## Task directions
Reproduce in full the lines of data between the line holding "Select the height value 152" and the line holding "point(815,570)", inclusive, shifting every coordinate in the answers up by 103.

Records from a collection
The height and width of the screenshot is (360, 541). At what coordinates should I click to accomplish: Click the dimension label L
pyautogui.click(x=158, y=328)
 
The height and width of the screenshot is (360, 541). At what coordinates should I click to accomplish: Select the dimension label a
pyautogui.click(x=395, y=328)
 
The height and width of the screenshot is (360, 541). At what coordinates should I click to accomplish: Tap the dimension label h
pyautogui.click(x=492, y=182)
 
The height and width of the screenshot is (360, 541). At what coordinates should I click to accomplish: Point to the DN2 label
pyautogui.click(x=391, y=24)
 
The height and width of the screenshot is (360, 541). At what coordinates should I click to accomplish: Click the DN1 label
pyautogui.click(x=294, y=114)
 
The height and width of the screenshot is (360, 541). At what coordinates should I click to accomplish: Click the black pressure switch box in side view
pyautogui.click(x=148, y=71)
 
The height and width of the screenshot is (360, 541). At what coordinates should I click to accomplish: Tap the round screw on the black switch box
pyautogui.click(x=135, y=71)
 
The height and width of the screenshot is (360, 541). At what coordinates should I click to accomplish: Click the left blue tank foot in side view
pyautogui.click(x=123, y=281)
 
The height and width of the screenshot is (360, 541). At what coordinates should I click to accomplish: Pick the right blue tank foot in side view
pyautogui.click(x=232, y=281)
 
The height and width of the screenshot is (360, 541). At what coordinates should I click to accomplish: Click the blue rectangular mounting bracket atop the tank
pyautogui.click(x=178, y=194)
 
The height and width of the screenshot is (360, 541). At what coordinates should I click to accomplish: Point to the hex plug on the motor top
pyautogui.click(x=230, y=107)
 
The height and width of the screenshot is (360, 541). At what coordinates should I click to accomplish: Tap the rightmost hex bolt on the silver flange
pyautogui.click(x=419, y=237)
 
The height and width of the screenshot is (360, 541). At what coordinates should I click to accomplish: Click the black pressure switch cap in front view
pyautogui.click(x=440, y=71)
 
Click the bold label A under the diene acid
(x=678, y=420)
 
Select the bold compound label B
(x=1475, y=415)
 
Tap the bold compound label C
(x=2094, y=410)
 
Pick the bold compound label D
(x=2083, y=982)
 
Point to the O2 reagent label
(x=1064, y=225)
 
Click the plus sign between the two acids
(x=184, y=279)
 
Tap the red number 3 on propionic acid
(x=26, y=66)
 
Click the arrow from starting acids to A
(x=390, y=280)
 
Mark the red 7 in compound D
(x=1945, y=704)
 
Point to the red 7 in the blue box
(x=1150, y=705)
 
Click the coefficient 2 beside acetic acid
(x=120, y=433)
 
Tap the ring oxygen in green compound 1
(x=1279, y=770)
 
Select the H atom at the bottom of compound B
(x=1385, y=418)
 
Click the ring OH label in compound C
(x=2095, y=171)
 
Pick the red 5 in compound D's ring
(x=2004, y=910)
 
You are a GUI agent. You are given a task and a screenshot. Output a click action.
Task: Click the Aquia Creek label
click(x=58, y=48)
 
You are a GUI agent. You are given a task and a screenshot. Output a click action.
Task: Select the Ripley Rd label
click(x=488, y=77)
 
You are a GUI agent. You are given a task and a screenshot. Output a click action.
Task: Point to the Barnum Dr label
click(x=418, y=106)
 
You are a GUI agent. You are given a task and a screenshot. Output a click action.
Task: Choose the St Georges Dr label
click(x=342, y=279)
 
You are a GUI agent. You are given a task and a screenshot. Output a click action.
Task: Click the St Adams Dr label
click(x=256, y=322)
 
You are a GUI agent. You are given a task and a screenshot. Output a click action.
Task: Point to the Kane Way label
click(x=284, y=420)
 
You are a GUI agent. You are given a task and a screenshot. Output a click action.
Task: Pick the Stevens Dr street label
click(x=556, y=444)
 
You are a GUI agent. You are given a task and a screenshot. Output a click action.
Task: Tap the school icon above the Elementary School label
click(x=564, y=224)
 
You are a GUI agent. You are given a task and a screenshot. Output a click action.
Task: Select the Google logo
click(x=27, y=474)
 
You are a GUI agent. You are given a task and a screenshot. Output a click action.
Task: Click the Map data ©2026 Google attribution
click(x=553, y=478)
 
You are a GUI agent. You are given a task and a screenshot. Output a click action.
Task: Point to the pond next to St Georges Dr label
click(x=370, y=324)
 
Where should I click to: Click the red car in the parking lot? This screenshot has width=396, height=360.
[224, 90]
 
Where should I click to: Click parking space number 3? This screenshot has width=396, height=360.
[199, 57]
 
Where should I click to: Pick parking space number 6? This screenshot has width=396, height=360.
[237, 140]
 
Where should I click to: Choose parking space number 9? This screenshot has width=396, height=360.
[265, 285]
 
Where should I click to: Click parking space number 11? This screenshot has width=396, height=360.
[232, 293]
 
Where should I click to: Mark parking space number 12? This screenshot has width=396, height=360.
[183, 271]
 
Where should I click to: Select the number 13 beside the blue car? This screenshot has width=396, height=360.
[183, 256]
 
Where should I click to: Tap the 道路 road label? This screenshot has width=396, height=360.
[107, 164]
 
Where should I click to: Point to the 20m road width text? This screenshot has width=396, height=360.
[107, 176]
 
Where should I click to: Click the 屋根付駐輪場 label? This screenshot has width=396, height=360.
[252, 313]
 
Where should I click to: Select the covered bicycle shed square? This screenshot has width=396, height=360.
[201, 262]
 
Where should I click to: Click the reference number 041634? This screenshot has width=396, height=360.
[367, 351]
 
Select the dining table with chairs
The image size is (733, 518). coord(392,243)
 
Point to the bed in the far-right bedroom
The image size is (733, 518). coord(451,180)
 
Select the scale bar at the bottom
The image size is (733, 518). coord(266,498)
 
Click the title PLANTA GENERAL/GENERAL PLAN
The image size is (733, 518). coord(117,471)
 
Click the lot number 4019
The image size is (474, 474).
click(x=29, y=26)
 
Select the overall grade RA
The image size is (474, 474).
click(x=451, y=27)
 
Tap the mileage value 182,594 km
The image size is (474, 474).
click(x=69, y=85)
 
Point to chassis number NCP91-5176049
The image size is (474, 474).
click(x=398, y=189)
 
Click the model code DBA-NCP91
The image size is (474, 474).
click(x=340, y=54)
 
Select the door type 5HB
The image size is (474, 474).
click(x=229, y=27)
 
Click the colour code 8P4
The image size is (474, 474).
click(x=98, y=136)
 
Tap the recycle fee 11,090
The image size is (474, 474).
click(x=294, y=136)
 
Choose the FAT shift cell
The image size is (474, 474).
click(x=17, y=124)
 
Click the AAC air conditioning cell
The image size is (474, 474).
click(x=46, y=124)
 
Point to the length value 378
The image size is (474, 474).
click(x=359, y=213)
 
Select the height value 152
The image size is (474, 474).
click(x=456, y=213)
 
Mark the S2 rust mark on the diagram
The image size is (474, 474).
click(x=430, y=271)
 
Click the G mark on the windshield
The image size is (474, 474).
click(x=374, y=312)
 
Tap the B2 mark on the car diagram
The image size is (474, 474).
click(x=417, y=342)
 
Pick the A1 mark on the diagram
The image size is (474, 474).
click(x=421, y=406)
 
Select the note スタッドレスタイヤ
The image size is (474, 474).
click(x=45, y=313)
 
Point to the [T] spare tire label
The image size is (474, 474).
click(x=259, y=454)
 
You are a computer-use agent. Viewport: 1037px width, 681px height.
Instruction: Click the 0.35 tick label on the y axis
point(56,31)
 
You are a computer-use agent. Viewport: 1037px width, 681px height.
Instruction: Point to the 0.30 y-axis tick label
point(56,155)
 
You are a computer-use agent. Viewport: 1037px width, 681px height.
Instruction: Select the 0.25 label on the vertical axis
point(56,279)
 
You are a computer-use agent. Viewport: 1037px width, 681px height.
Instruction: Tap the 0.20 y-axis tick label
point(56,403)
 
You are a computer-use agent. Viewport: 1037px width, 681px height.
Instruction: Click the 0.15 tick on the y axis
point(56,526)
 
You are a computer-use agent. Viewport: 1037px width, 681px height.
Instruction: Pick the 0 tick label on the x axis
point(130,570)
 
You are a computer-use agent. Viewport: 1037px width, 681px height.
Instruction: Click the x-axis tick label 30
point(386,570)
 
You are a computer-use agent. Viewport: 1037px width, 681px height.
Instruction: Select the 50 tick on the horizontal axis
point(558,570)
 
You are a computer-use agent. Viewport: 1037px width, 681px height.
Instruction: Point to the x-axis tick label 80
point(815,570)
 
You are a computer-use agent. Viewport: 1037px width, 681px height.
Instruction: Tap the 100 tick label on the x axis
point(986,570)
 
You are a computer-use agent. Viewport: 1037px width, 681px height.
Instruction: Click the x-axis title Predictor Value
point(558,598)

## Response to the exercise
Select the height value 152
The image size is (474, 474).
click(x=559, y=316)
 
Mark the S2 rust mark on the diagram
The image size is (474, 474).
click(x=533, y=374)
 
Click the G mark on the windshield
The image size is (474, 474).
click(x=477, y=415)
 
Tap the B2 mark on the car diagram
The image size is (474, 474).
click(x=520, y=445)
 
Pick the A1 mark on the diagram
The image size is (474, 474).
click(x=524, y=509)
 
Select the note スタッドレスタイヤ
The image size is (474, 474).
click(x=148, y=416)
 
Point to the [T] spare tire label
The image size is (474, 474).
click(x=362, y=557)
 
You are a computer-use agent. Viewport: 1037px width, 681px height.
Instruction: Click the 0.35 tick label on the y axis
point(159,134)
 
You are a computer-use agent. Viewport: 1037px width, 681px height.
Instruction: Point to the 0.30 y-axis tick label
point(159,258)
 
You are a computer-use agent. Viewport: 1037px width, 681px height.
Instruction: Select the 0.25 label on the vertical axis
point(159,382)
 
You are a computer-use agent. Viewport: 1037px width, 681px height.
Instruction: Tap the 0.20 y-axis tick label
point(159,506)
 
You are a computer-use agent. Viewport: 1037px width, 681px height.
Instruction: Click the 0.15 tick on the y axis
point(159,629)
 
You are a computer-use agent. Viewport: 1037px width, 681px height.
Instruction: Pick the 0 tick label on the x axis
point(233,673)
 
You are a computer-use agent. Viewport: 1037px width, 681px height.
Instruction: Click the x-axis tick label 30
point(489,673)
 
You are a computer-use agent. Viewport: 1037px width, 681px height.
Instruction: Select the 50 tick on the horizontal axis
point(661,673)
 
You are a computer-use agent. Viewport: 1037px width, 681px height.
Instruction: Point to the x-axis tick label 80
point(918,673)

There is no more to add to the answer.